Risk 2: The Post-IPO Lock-In Creates a Forced Hold
An employee who exercised options one month before the IPO filing date is locked in for a full year after listing during which the share price may fall significantly from the listing price. An employee who exercised the same options 13 months before the filing date has no lock-in and can sell on listing day. The timing of exercise relative to the IPO filing date can be worth lakhs of rupees, and most employees do not know this distinction exists until it is too late to act on it.
Risk 3: The DPIIT Deferral Creates a Surprise Tax Bill at Sale
An employee who has been holding DPIIT-deferred perquisite tax since an exercise event three years ago may not fully appreciate that the deferred amount becomes immediately payable when they sell their shares post-IPO. For an employee who exercised 5,000 shares at a Rs 100 spread, the deferred perquisite is Rs 5 lakh. When they sell after IPO, they owe this Rs 5 lakh (at 30% slab = Rs 1.5 lakh tax) plus capital gains tax on the appreciation above the exercise FMV. Without advance planning, the tax bill can exceed the cash available if the employee sells only a portion of their holding.

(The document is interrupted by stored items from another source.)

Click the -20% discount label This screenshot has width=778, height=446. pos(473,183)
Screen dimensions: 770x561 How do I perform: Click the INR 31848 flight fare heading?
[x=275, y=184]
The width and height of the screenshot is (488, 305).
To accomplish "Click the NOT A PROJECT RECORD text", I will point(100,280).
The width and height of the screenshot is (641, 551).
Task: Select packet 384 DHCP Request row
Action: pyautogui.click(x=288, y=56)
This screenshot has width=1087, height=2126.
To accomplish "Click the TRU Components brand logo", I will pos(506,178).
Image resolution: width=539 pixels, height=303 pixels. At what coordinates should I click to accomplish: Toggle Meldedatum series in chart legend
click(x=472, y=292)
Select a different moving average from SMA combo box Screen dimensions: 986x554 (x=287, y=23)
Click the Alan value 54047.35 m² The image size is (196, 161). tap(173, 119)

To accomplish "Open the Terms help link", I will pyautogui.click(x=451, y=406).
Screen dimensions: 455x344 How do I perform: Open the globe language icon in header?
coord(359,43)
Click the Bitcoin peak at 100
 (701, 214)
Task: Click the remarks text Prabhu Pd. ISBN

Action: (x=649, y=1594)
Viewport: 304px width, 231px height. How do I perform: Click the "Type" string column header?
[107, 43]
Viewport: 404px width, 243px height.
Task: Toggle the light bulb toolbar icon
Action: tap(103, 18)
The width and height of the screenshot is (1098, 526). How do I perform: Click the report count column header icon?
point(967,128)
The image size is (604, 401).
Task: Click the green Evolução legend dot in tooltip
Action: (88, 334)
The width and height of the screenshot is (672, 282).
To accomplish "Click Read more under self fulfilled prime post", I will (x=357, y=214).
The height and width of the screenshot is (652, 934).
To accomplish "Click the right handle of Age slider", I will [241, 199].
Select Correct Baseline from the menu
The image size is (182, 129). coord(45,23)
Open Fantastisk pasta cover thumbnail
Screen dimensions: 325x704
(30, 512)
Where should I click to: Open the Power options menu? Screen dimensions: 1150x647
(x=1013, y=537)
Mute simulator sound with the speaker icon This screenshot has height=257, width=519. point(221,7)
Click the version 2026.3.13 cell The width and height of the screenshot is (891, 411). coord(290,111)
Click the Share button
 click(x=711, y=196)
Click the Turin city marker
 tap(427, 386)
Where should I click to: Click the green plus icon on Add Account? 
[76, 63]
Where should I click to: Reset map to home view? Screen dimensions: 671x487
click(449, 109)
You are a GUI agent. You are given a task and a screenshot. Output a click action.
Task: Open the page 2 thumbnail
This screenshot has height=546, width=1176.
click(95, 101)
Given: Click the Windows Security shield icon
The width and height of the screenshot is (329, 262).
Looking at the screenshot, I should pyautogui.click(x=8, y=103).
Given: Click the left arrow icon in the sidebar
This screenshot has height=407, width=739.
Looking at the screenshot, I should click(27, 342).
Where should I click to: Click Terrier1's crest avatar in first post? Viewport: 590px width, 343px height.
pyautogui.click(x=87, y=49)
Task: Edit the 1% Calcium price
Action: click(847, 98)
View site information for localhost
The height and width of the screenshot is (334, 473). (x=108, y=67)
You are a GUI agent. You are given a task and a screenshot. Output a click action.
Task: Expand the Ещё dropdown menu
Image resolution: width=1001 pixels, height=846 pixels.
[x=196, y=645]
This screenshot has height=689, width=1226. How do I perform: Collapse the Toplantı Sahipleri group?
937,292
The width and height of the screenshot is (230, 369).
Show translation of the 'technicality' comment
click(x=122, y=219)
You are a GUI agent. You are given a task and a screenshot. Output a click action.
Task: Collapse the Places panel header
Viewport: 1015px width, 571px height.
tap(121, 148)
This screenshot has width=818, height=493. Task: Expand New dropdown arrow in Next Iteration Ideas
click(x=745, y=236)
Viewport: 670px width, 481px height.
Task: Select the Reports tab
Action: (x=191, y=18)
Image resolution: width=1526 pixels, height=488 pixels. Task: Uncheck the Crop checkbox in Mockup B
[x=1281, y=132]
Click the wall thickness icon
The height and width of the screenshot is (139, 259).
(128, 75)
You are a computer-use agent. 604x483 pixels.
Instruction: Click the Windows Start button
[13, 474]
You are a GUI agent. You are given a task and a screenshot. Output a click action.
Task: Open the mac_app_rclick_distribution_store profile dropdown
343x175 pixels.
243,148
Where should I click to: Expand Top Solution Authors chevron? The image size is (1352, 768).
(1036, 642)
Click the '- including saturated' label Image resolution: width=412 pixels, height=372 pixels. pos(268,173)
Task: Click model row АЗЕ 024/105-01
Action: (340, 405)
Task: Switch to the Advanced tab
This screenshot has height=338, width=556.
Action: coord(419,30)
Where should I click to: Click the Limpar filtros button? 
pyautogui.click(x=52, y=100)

Risk 4: Acqui-Hire Retention Packages May Not Be Comparable to Unvested Equity
In an acqui-hire, the acquirer typically offers the retained team a new compensation package including new equity grants in the acquiring company. The optics look generous 'we are offering you equity in a Rs 500 crore company'. The reality may be that the new grant, vesting over four years, is worth less than the unvested equity from the previous company that was cancelled at acquisition. Employees should have their CA model both scenarios before accepting or rejecting an acqui-hire retention offer.
What Founders Should Do Before Either Exit Scenario
Review the Scheme Document for Acceleration Clauses Now
If your scheme document does not include a double trigger acceleration clause, add one at the next scheme amendment. This is most cost-effectively done as part of a pool top-up (which already requires board and shareholder approval) rather than as a standalone amendment. Waiting until an acquisition is imminent to add this clause gives the acquirer grounds to argue that the acceleration was added specifically to benefit employees at the acquirer's expense which reduces the negotiating position.
Prepare Employee Communication Materials in Advance
Before any exit event is announced, founders should have pre-prepared communication materials that explain in plain language with specific rupee examples what will happen to each category of employee's equity. These materials should cover the three vested option outcomes, the acceleration clause status, the tax implications at sale, and the timeline for receiving proceeds. Employees who are informed before the announcement trust the process more than those who receive the information simultaneously with the deal announcement and feel they are being managed.
Model the Outcomes at Different Acquisition Prices
Before entering any acquisition negotiation, model the ESOP outcomes at the likely range of acquisition prices what do different employees receive if the deal closes at Rs 40 crore vs Rs 60 crore vs Rs 80 crore? This modelling serves two purposes: it informs the founder's own negotiating position (knowing the employee impact at each price point) and it prepares the communication for employees when the deal price is announced.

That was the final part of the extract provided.